- Stored records -
════════════════════

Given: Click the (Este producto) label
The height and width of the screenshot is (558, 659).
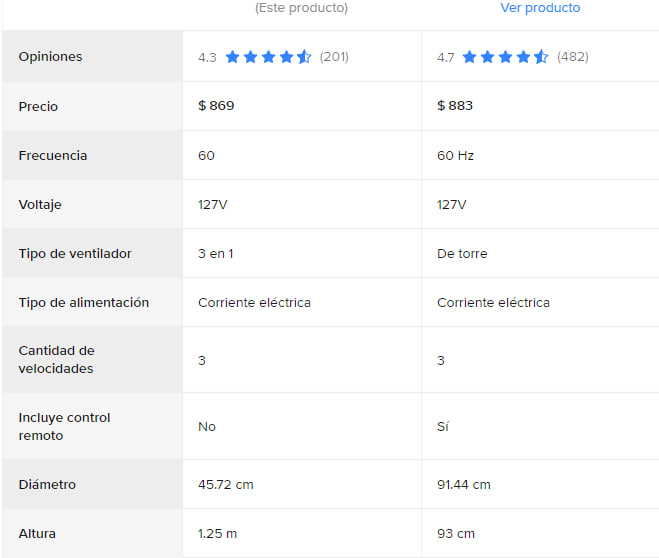Looking at the screenshot, I should pos(301,8).
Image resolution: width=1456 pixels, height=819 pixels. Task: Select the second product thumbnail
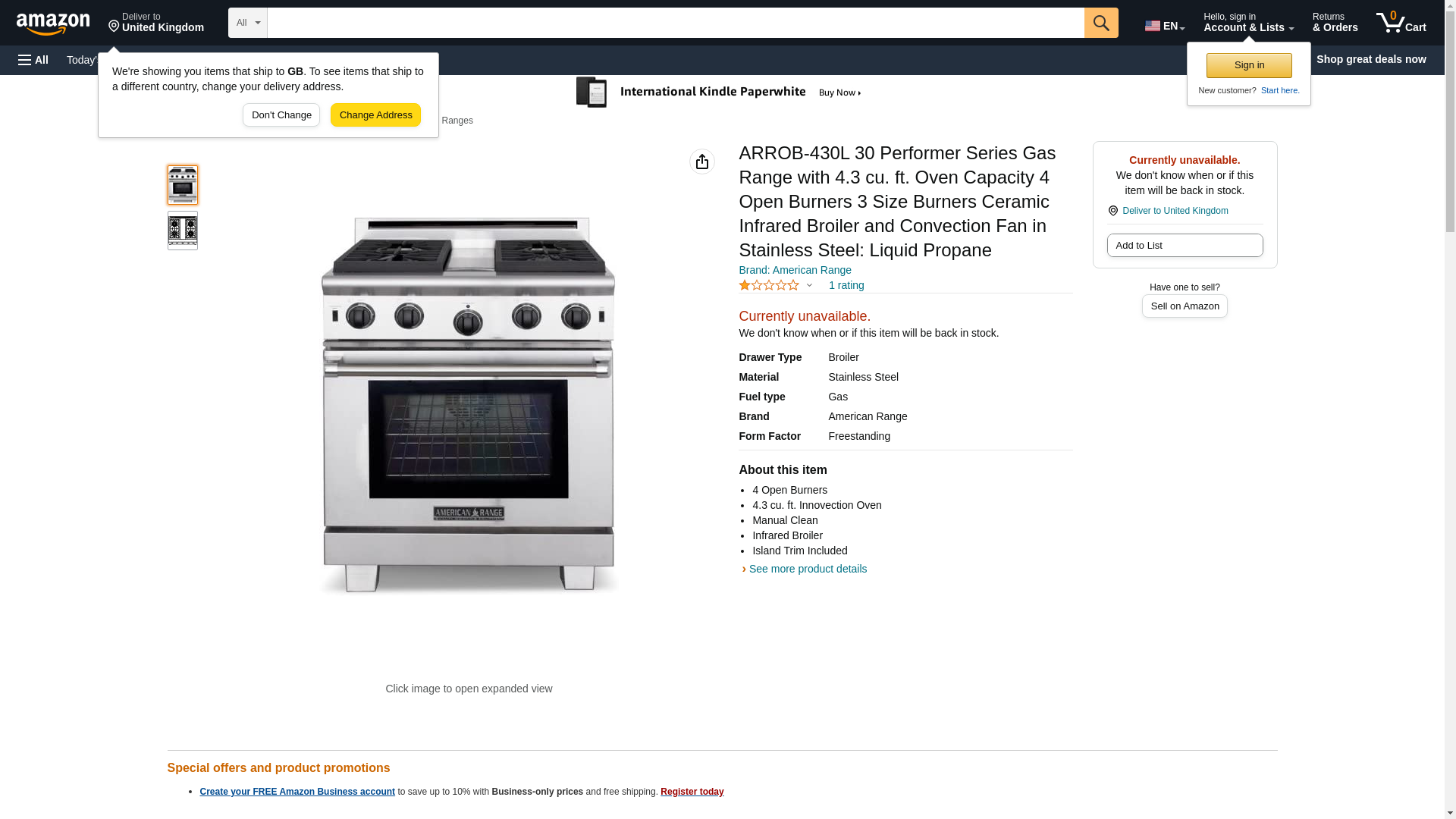pos(183,231)
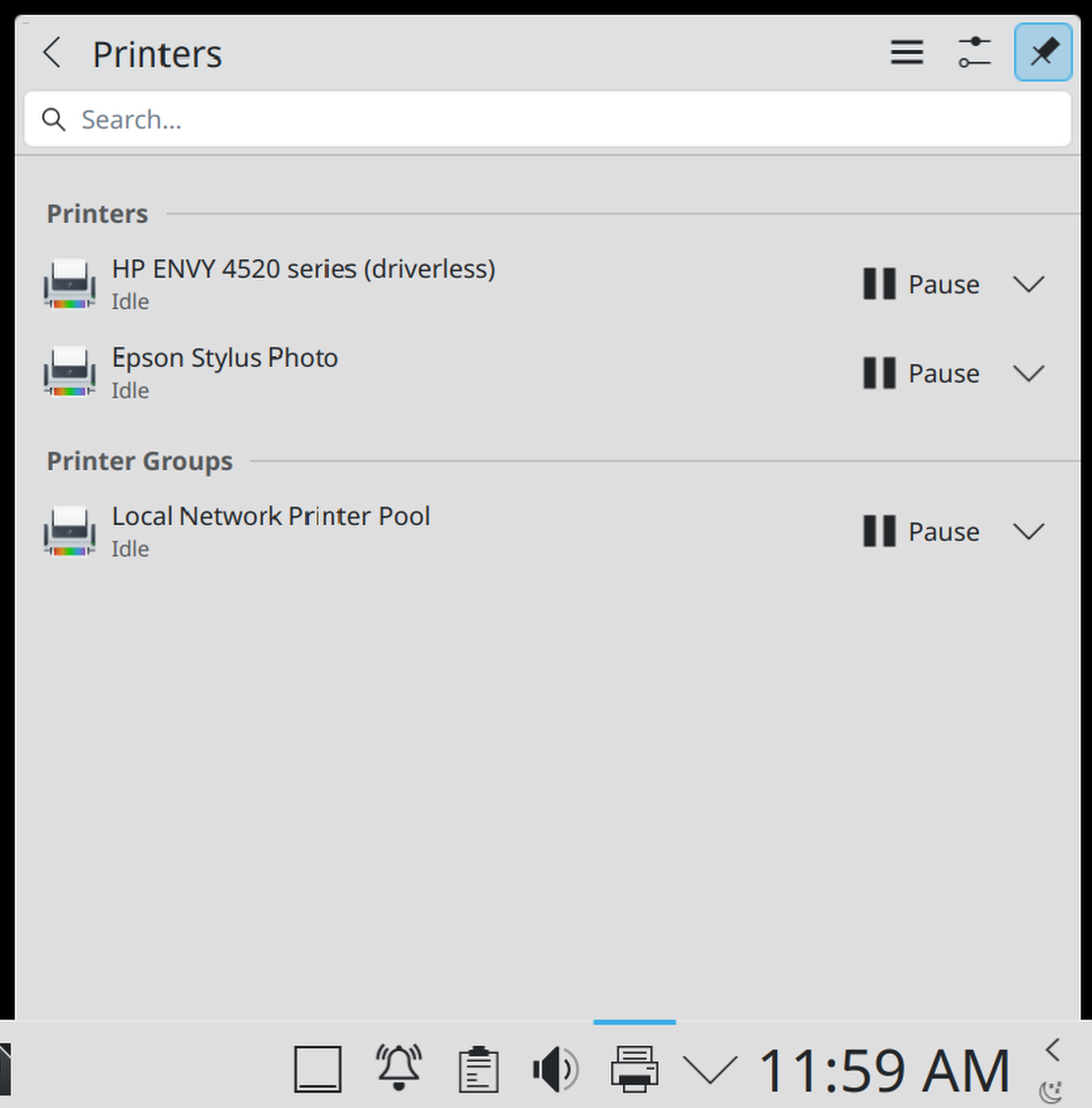Open the hamburger menu in header
1092x1108 pixels.
[x=907, y=53]
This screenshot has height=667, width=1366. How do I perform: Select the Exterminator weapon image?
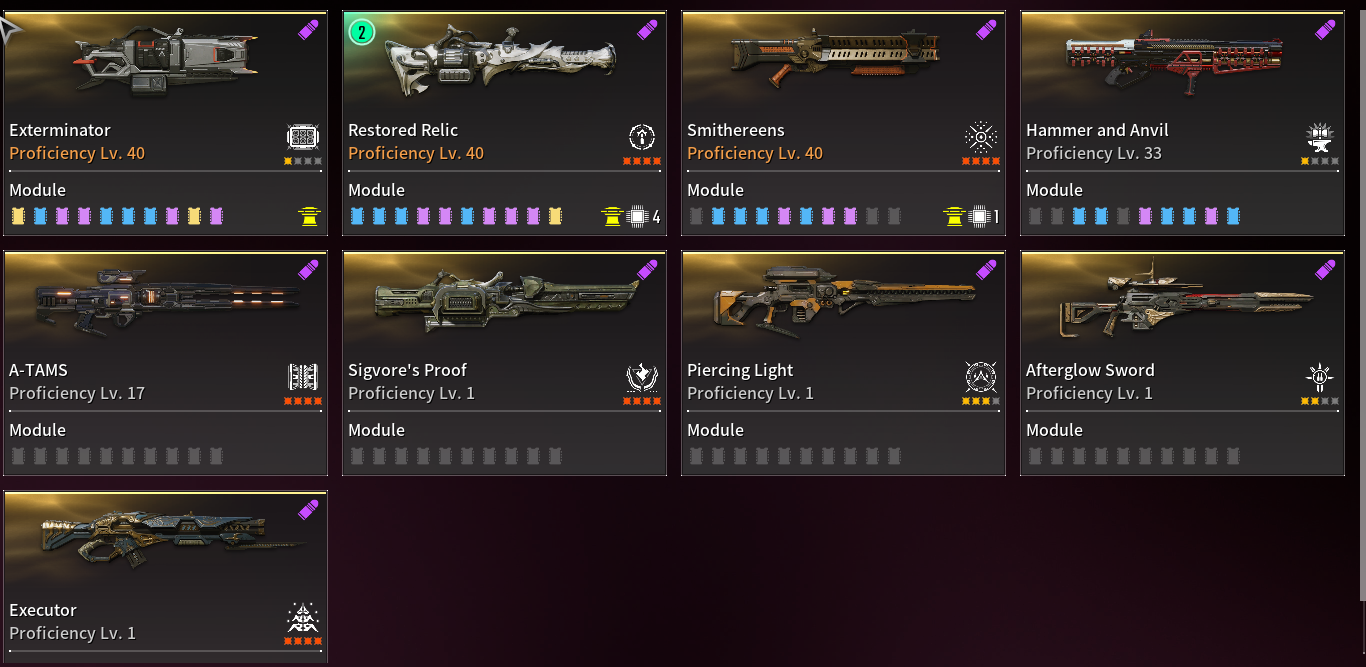click(164, 62)
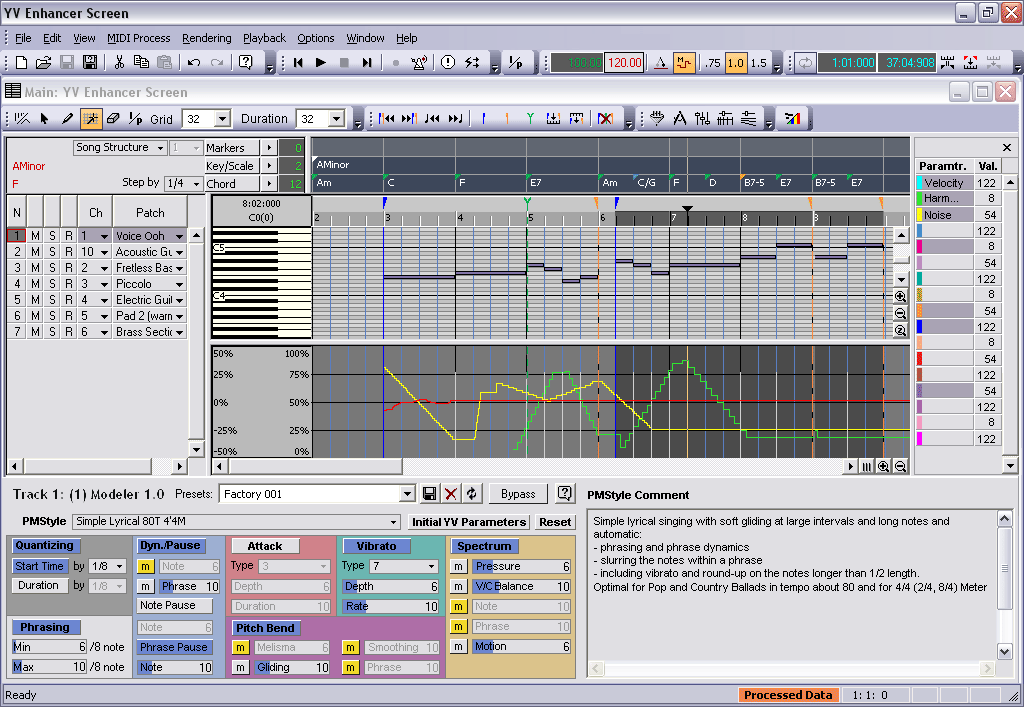Click the Reset button next to Initial YV Parameters

[556, 521]
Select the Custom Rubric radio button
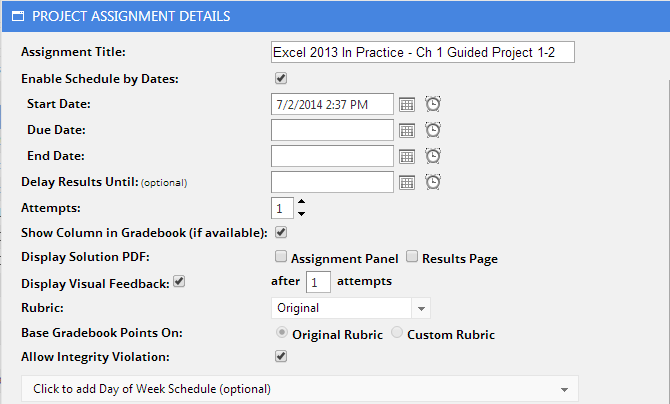This screenshot has height=404, width=670. [397, 332]
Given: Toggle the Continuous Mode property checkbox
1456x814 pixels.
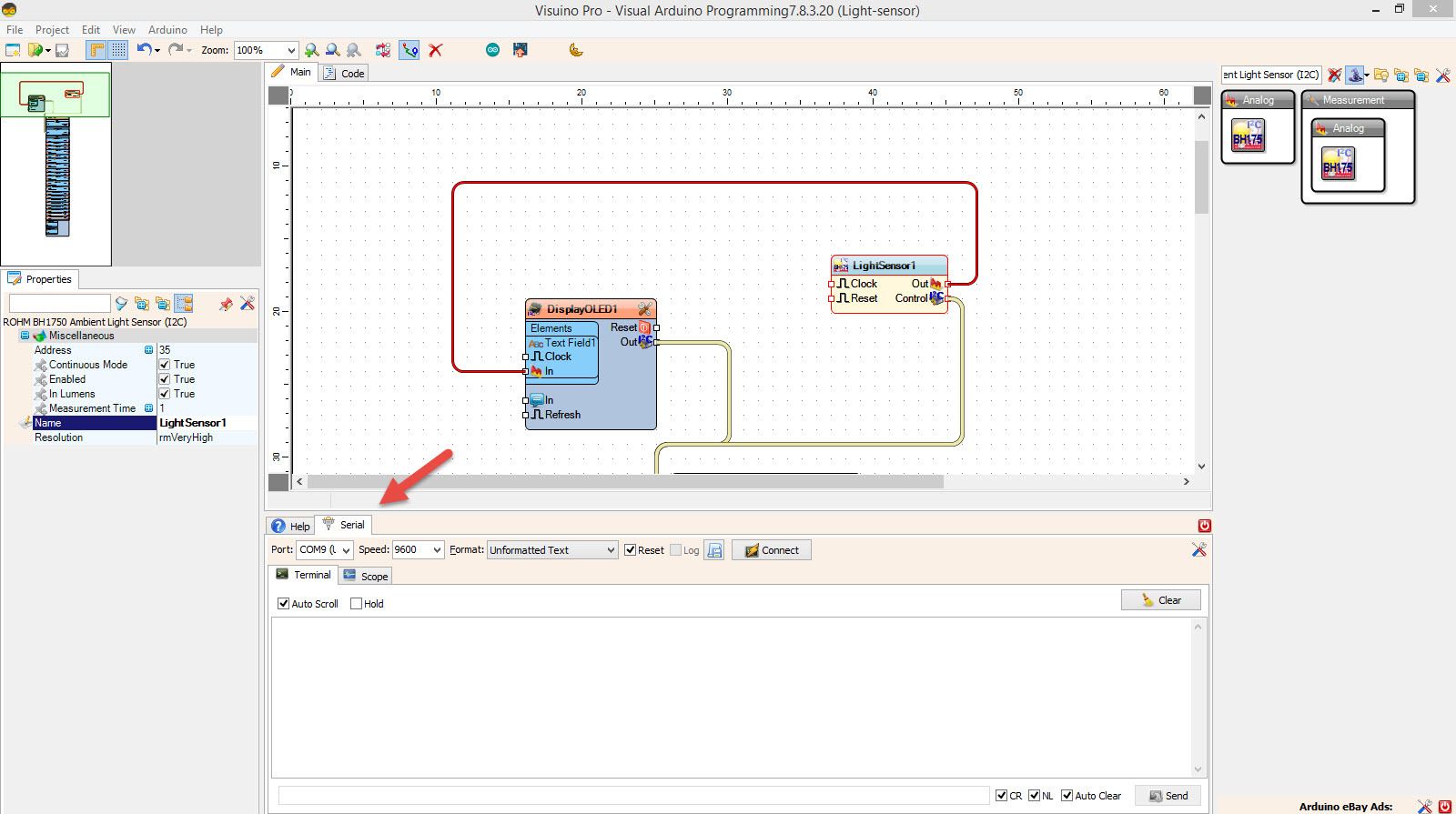Looking at the screenshot, I should click(165, 365).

════════════════════

- Assignment -
Above are the records. Identify each line that contains the word "Given".

- Answer box -
Given: Click the (Este producto) label
Given: Toggle the Continuous Mode property checkbox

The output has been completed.